Problem to solve
Could you copy, exactly as written, every line from the first line of the records through the one containing "Engagement Sessions (35, 2122)"?

Dataset excerpts
==*==

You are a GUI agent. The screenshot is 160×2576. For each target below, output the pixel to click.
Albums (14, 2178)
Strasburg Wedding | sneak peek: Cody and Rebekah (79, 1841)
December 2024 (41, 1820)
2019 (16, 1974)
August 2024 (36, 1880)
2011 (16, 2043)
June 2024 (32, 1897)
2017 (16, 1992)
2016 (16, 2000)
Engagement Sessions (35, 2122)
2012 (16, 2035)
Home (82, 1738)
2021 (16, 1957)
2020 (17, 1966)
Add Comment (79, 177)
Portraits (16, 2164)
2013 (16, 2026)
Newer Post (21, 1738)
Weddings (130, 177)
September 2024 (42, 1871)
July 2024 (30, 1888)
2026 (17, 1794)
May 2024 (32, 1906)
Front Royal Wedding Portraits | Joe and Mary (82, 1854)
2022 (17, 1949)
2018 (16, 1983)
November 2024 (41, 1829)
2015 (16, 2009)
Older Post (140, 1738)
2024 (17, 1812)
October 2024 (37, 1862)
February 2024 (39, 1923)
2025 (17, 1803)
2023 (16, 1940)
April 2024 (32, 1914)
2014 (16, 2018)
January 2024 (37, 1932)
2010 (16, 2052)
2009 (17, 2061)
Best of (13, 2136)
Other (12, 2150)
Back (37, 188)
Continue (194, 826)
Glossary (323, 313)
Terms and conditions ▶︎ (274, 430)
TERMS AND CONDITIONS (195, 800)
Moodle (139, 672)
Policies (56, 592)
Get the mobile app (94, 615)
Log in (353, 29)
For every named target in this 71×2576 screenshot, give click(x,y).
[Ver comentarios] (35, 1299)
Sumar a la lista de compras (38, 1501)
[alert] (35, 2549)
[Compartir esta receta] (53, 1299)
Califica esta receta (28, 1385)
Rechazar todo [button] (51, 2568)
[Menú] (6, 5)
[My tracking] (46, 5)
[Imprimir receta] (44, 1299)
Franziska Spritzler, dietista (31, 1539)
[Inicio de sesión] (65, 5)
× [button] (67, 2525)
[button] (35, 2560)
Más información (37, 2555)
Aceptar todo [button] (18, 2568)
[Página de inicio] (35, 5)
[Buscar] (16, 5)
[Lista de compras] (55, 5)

==*==

Result of this task
You are a GUI agent. The screenshot is 160×2576. For each target below, output the pixel to click.
Albums (14, 2178)
Strasburg Wedding | sneak peek: Cody and Rebekah (79, 1841)
December 2024 (41, 1820)
2019 (16, 1974)
August 2024 (36, 1880)
2011 (16, 2043)
June 2024 (32, 1897)
2017 (16, 1992)
2016 (16, 2000)
Engagement Sessions (35, 2122)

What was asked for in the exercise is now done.